This report from the trenches of distance learning comes from KQED Media Literacy Innovator Jim Bentley.

Not a Normal Start

It was Friday before the start of the school year, and I met my students outside the cafeteria, all of us wearing masks. I handed them textbooks and a bag of resources and said, “See you Monday on Zoom.”

This is not normal.

On the Friday after the first week of distance learning, I posted this Twitter thread with 45 takeaways. As of Monday, August 17 the thread has more than 1,300 comments and retweets and has been liked 4,000 times and counting.

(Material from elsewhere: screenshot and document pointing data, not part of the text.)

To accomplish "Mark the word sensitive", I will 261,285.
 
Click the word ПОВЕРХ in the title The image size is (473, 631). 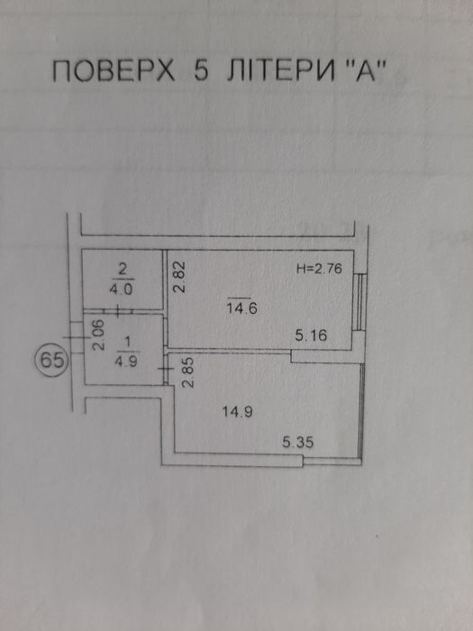click(114, 71)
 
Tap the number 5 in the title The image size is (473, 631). click(201, 71)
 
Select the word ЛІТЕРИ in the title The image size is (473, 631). click(281, 71)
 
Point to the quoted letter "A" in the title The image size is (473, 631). click(360, 71)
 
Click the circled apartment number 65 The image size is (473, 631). click(52, 361)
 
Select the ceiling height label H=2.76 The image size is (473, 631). click(319, 269)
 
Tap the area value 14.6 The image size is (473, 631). click(241, 308)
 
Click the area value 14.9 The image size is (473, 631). click(237, 412)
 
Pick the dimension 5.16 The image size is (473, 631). click(311, 335)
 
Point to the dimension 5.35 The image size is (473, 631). click(297, 443)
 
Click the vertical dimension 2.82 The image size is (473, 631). click(181, 278)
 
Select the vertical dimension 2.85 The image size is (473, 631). click(188, 372)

Here are some of my favorite ideas from that thread.

Week 1: Focusing on 3 Cs

Connection
I wanted to try and get to know my students through a rectangular screen. I turned to Jennifer Gonzalez and used her student inventories which I adapted for my own use. I created a 2-page Google Slide show and shared via Google Classroom, making a copy for each student.

Sponsored

Students need to talk and get to know each other as well. I did a simple activity I call “2-Things. 1-Minute” where students run and grab two things that are important to them and then get one minute to explain what they are and their significance. I went first to model. It was fun, easy, and gave students a chance to talk about themselves.

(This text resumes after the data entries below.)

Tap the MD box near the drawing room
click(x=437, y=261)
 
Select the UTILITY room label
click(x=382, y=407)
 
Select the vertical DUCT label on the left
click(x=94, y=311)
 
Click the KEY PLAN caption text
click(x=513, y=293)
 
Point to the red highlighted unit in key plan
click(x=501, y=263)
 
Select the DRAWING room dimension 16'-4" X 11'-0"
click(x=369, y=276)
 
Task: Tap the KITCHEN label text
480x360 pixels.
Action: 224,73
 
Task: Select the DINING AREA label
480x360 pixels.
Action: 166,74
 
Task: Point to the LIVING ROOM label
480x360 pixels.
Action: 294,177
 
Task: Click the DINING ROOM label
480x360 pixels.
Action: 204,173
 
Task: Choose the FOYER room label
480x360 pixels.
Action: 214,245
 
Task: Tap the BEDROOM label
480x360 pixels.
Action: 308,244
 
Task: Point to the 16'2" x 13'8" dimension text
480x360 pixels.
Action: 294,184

Pets. If you have them, show them. It was surprising to see the menagerie of animals my students have in their homes: birds, cats, dogs, reptiles. Everybody got to introduce their pets. One student’s pet had recently died. She showed a pillow shaped like her dog, its picture, and the urn holding its ashes. The class gave a lot of virtual hugs and love back to her.

Control
By control, I do not mean my control over students. Instead, I mean my students’ control over a situation where they have likely felt out of control for the past 6-months. I teach in a year-round school. My students had the month of February off and were scheduled to return to school in March. That means they had been out of school since the end of January!

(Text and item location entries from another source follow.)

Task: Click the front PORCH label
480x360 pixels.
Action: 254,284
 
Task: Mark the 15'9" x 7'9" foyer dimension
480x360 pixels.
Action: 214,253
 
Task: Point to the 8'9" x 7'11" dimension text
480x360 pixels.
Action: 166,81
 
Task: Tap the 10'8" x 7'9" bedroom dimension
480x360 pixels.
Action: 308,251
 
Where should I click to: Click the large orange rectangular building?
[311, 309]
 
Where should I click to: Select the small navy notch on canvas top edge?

I wanted to focus on facilitating student navigation of different platforms we would use, and give them small doses of practice using them with fun, engaging activities. The platforms that we visited and my students used successfully were: Newsela, Listenwise, Edpuzzle, IXL, XtraMath, Edublogs, Nearpod, Kahoot. Also, check out KQED Education’s free distance learning classroom resources and online PD.

It was something from their educational past that connected to an uncertain and new educational present.

Another thing we did was something familiar to my students: math lessons using a document camera and manipulatives. I brought my ELMO TT-02RX document camera home and connected it to an aging iMac (had to download the Image Mate 3 driver first). We took out math journals, took notes, used base ten pattern blocks to model 1/10 of or 10 times as much, and I even pulled out a small whiteboard to use in breakout rooms as students worked in their math textbooks in small groups. They felt in control again of their learning. It was something from their educational past that connected to an uncertain and new educational present.

Culture
As a project based learning teacher, building a culture of collaboration, communication, and self-management is instrumental to project and student success. PBLWorks has several articles on this.

We connected naturally by using hand gestures to communicate as humans rather than pushing digital buttons.

But how to build culture quickly in a virtual setting? One simple way was that we connected naturally by using hand gestures to communicate as humans rather than pushing digital buttons. This Edutopia article was the inspiration for the hand symbols we adopted.

Breakout room discussions. This was another way to reconnect students to each other after a 6-month absence from interacting in academic discussions. I turned to the Kids’ Book of Questions for inspiration. These are used each morning for our “Morning Discussion” in Google Classroom. Students respond briefly in writing then follow up with a discussion in Zoom.

Week 1: Takeaways

What does the huge response to my Twitter thread about week 1 tell me?

  • Teachers are searching for answers and ideas on how best to serve their students.
  • Districts might not be giving teachers sufficient resources (or time) to prepare.
  • Textbook publishers don’t have solutions for distance learning teachers, having mass-produced in-person widgets often with inadequate digital platforms worthy of a students’ time.

It seems like we must turn to each other for answers, share our practices and resources, and be eclectic, pairing individual educational platforms to get a job done in the current vacuum of leadership and direction that many of us strive to find.